As a consultant, our clients often need us to be high-trust partners who solve not only immediate problems but also optimize and improve systems we interact with along the way. For this particular client engagement, we functioned as the engineering team and source of technical expertise for a multi-hundred-employee business.
In one corner of their business, they had a number of legacy applications functioning as APIs and background jobs to facilitate internal tooling and data synchronization. These weren’t immediately problematic but were finicky to maintain and a constant source of fire-fighting for our team and the business.
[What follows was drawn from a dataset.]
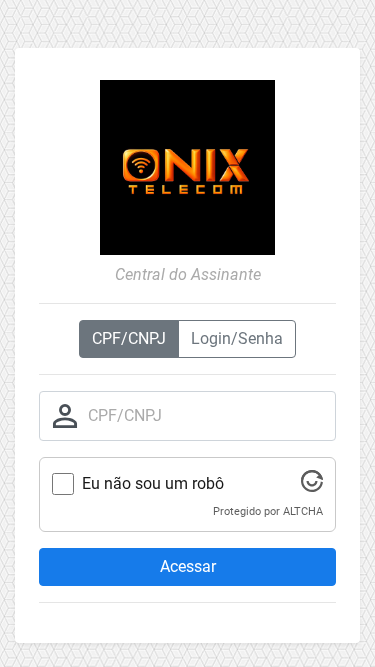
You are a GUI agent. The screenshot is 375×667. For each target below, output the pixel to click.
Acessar (188, 566)
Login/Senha (237, 338)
Given these were low-traffic services, the infrastructure remained idle the majority of the time. However, when they were required, they needed to be able to perform in a timely manner. Furthermore, we were responsible for managing and operating the infrastructure: software updates, security patches, monitoring infrastructure, and so forth. As a small team, a lot of our effort in owning these services translated to operational overhead instead of business impact. So - as the problem solvers we are - we wanted to make this better.
Given this context, our team opted to begin migrating this functionality using serverless technologies. Our APIs would be developed using API Gateway, and our API handler and background job logic would be developed using Lambda functions.
AWS offers an easy-to-begin on-ramp to provision this infrastructure using infrastructure-as-code and develop functionality with it via the AWS Serverless Application Model. Using this superset on top of CloudFormation templates, we would manage our infrastructure and our application code within the same software development lifecycle.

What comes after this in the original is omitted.